## DATA RECORDS

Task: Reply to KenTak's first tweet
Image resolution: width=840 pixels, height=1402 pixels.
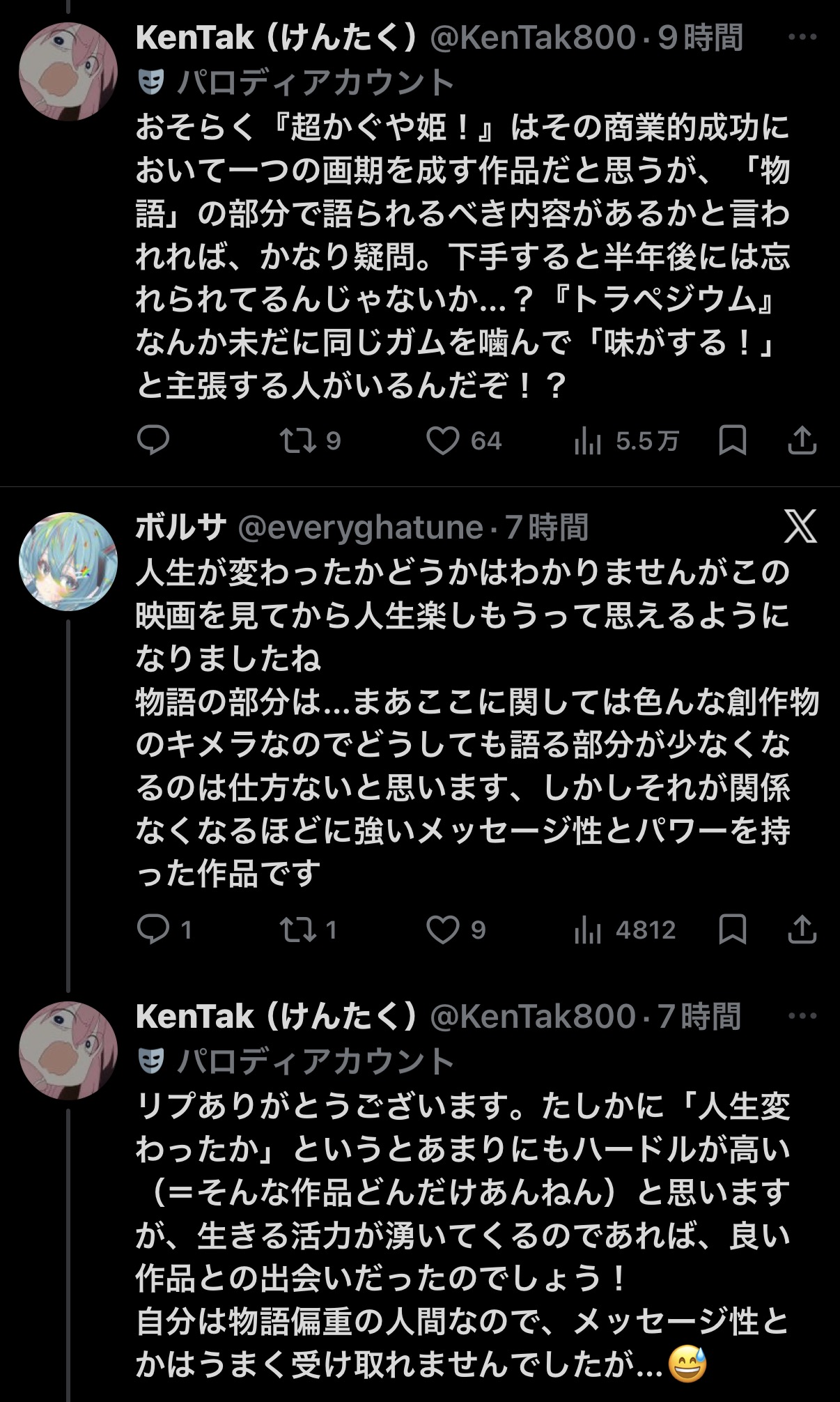Action: pos(153,440)
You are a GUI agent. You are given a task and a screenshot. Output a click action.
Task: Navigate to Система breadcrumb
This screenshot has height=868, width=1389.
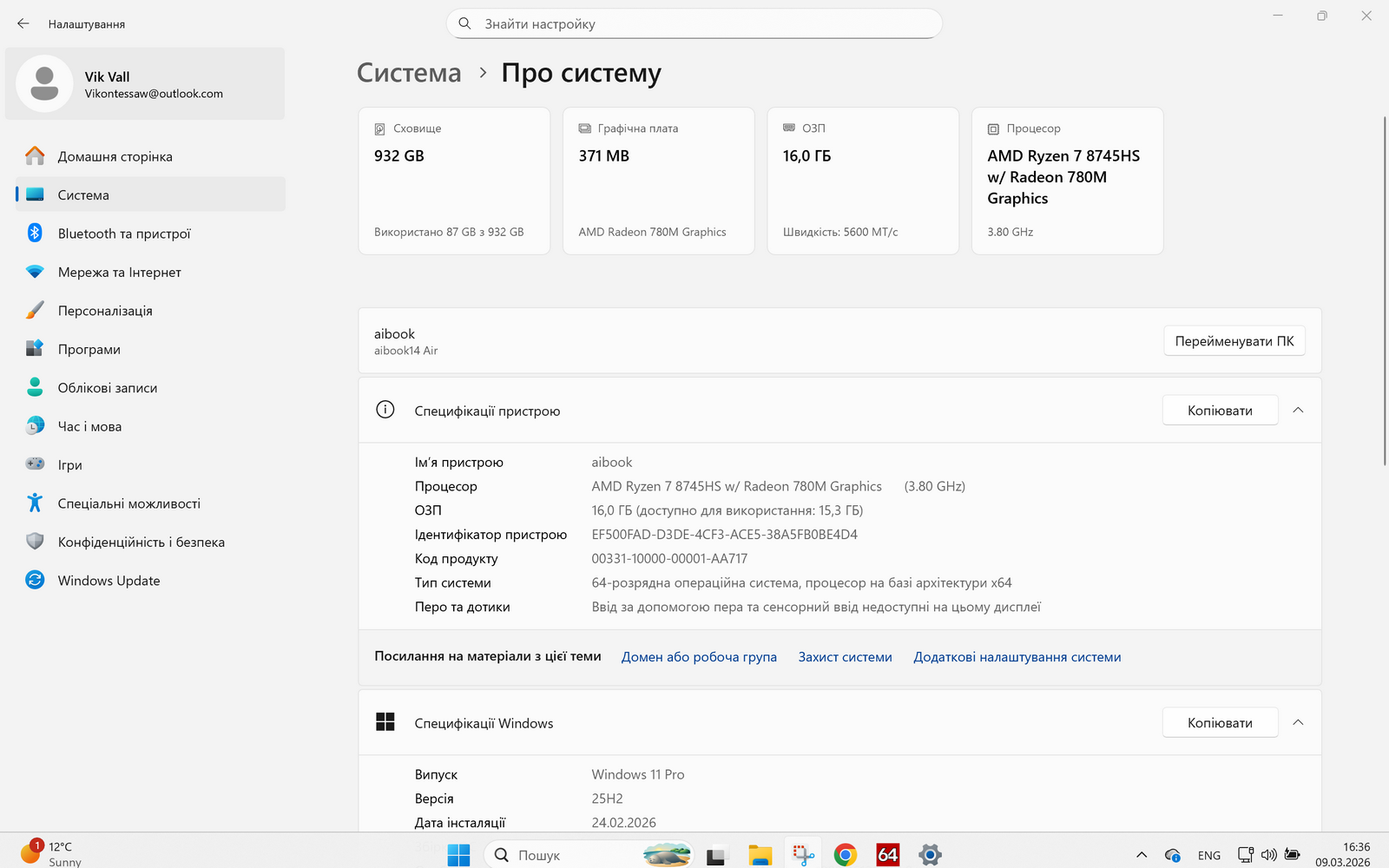tap(409, 73)
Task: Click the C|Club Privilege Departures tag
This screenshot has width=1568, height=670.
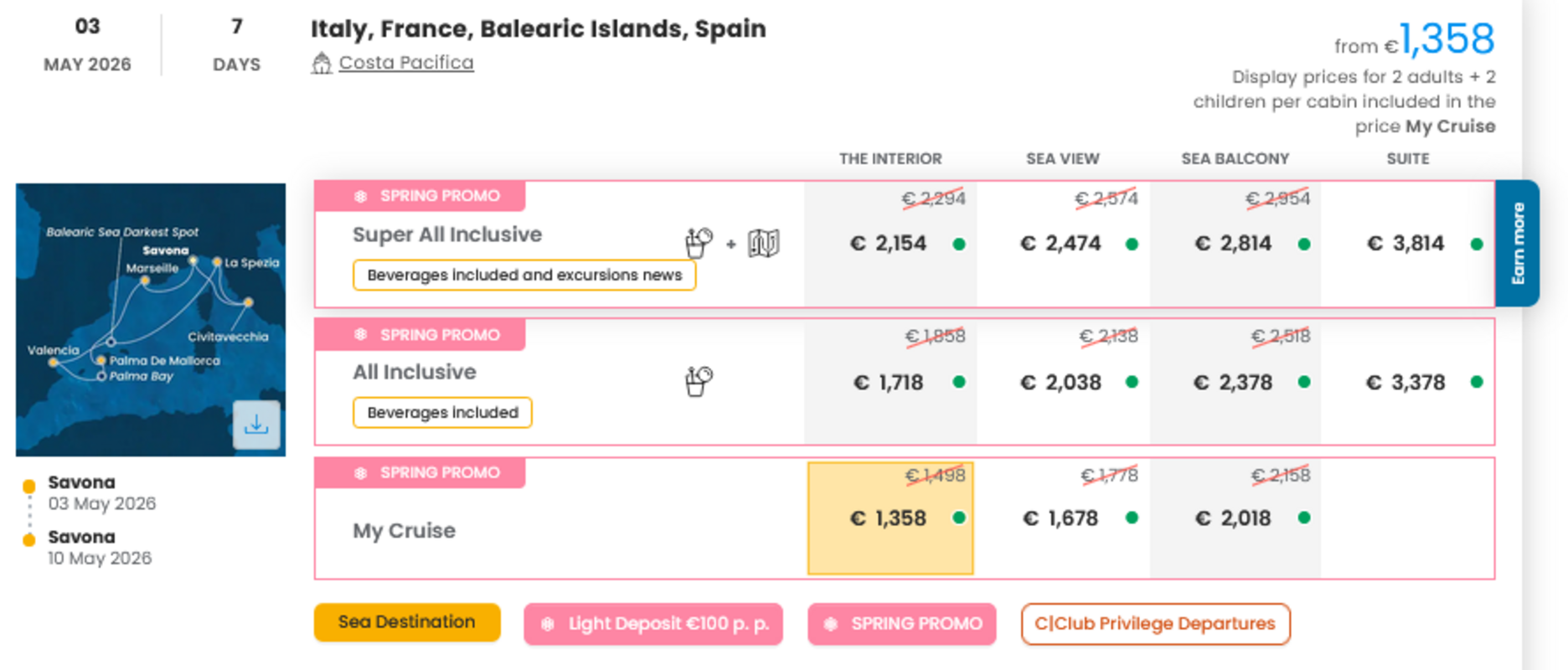Action: tap(1155, 624)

## TASK REQUIREMENTS
Output the records above in their entirety and exactly, leaving out all images.

## ANSWER FOR THIS EXERCISE
Task: Reply to KenTak's first tweet
Image resolution: width=840 pixels, height=1402 pixels.
Action: pos(153,440)
You are a GUI agent. You are given a task and a screenshot. Output a click action.
Task: Navigate to Система breadcrumb
This screenshot has height=868, width=1389.
tap(409, 73)
Task: Click the C|Club Privilege Departures tag
This screenshot has width=1568, height=670.
Action: tap(1155, 624)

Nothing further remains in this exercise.